**Your task**
Beginning at the line that contains "Click the green", output each line exactly through the end of the records, and drop any pictures.
= = = = =
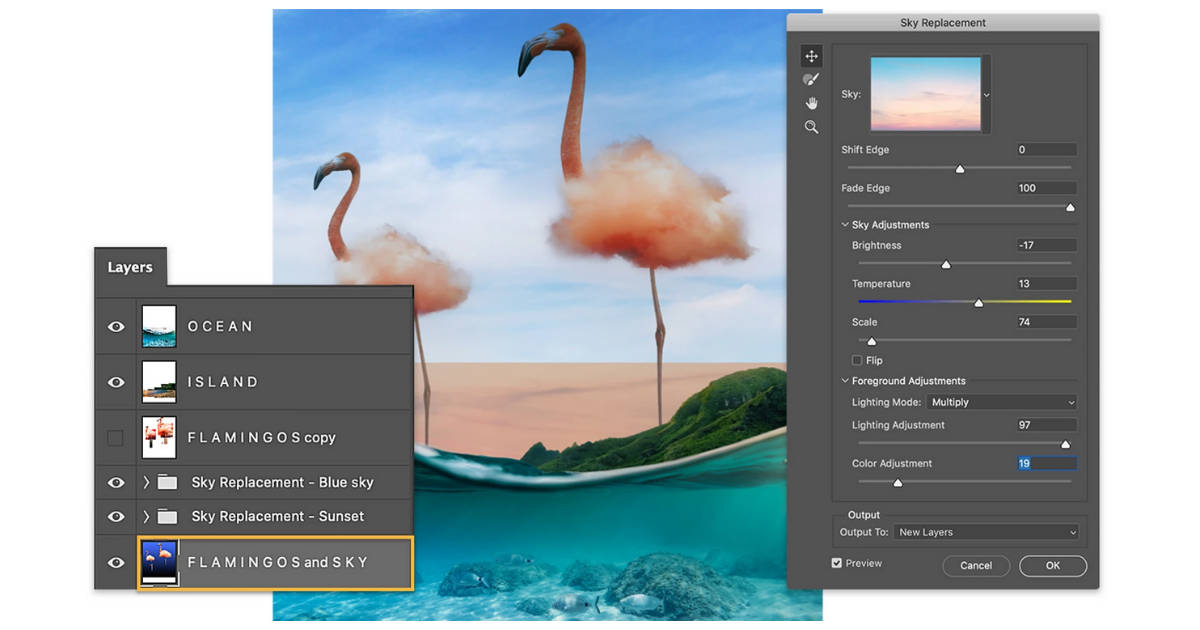Hide the OCEAN layer
This screenshot has width=1200, height=630.
pos(115,326)
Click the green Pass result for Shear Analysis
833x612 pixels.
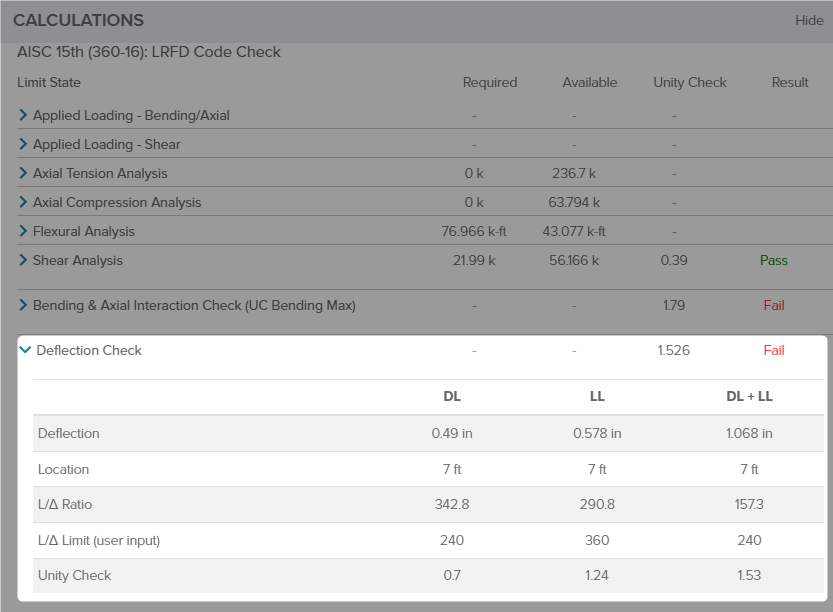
= = = = =
**Answer for the task**
Click the green Pass result for Shear Analysis
833x612 pixels.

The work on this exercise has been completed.